Review: The Knowledge of the Holy

Rating: ★★★★★

Author: A. W. Tozer was an American pastor with the Christian and Missionary Alliance. In addition to the books that he wrote during his lifetime—of which the most famous are The Pursuit of God and The Knowledge of the Holy—hundreds of his sermons have been preserved for us and published in various forms. He also wrote many short articles as editor of the Alliance Weekly, seen for instance in Of God and Men and Born After Midnight. He is Arminian in theology, but mystical in outlook.

Genre: Devotional, theology proper.

Overview:

Tozer makes a statement in the introduction of this book that encapsulates the meaning and importance of theology proper for every believer:

What comes into our minds when we think about God is the most important thing about us. (p. 1)

After this challenge, he handles attributes of God one by one in 23 chapters, each of which has been carefully distilled.

Theology proper was the task of a lifetime for Tozer. In addition to The Knowledge of the Holy, he has numerous sermons and sermon series on God’s attributes, some of which have also been published in book form. His Attributes of God series goes into more detail on specific theological questions.
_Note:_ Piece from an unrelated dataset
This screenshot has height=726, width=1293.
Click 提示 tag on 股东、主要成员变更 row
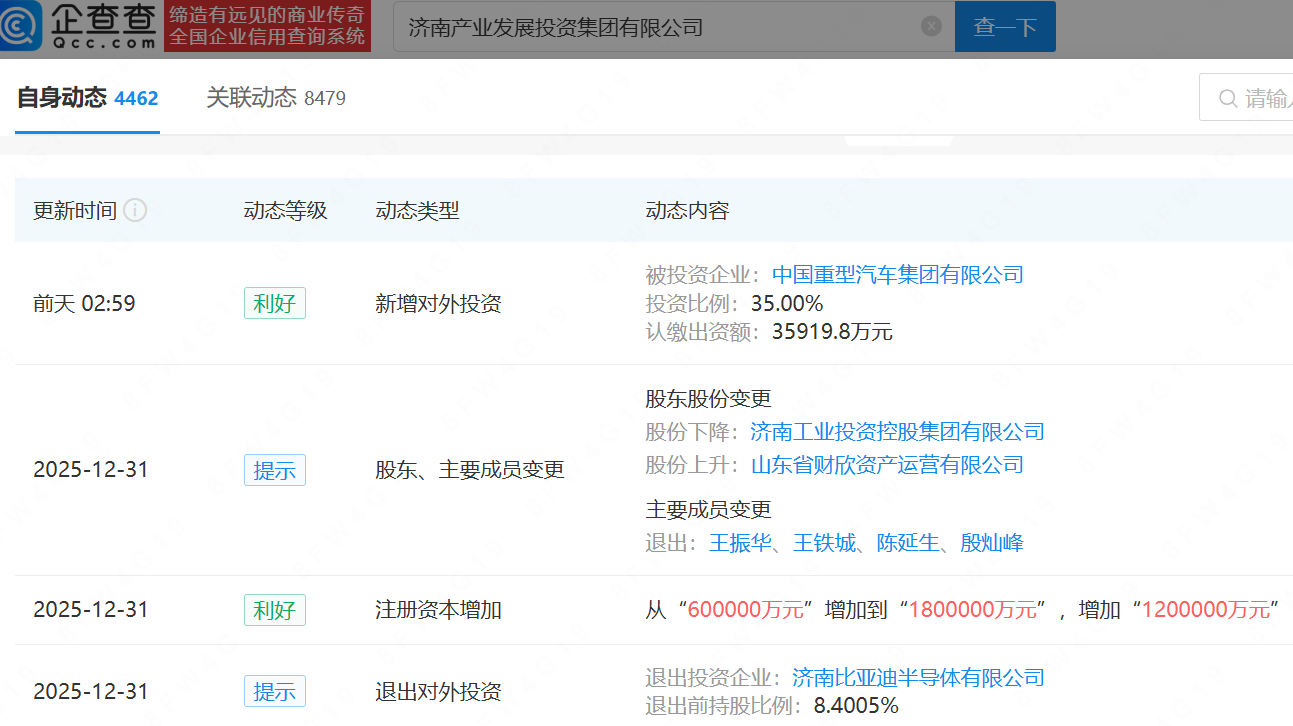pos(274,470)
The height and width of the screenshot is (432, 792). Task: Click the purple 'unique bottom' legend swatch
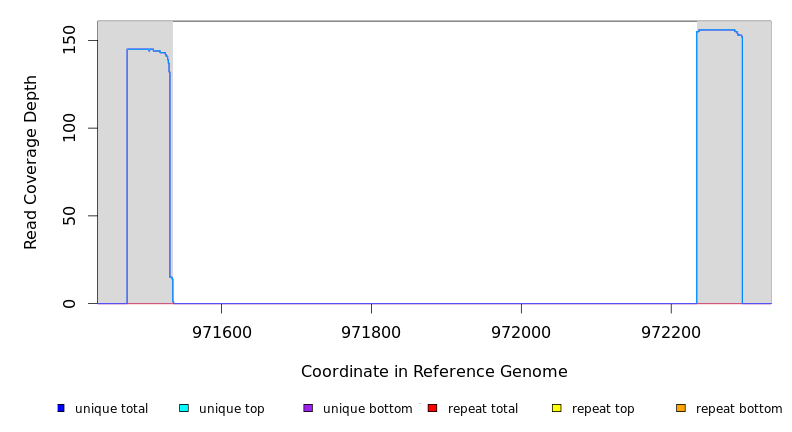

Of them all, however, The Knowledge of the Holy is the clearest and the best.

Tozer sees theology as leading us first and foremost to worship. As such, his book only takes on controversial topics as they tend to the kindling of renewed faith. He is the consummate devotional writer: which is to say, his goal in his writings and sermons is always to lead his listeners and readers to worship.

Meat:

The first chapter, “Why We Must Think Rightly about God,” is an obvious high point.

A high point in this book for me was Tozer’s Arminian explanation of “The Sovereignty of God.” He writes that we may know with certainty that a steamer is bound for Boston without knowing who will be on the steamer; in the same way, we know that the “elect” are going to heaven, but who is included in the “elect” is a matter subject to change over time. This explanation should be lucid and helpful to most Arminians.

Bones:

After the introductory chapters (1-4), Tozer spends five chapters introducing theology proper in a kind of Classical framework, which is obviously influenced by Greek philosophical thought. Although there is very little that I take issue with in chapters 5 through 10, the framework is based on systematic philosophical concerns. I think it could have been a more biblically grounded, rather than systematically grounded.

Probably the hardest thought of all for our natural egotism to entertain is that God does not need our help. . . . The God who worketh all things surely needs no help and no helpers. Too many missionary appeals are based upon this fancied frustration of Almighty God.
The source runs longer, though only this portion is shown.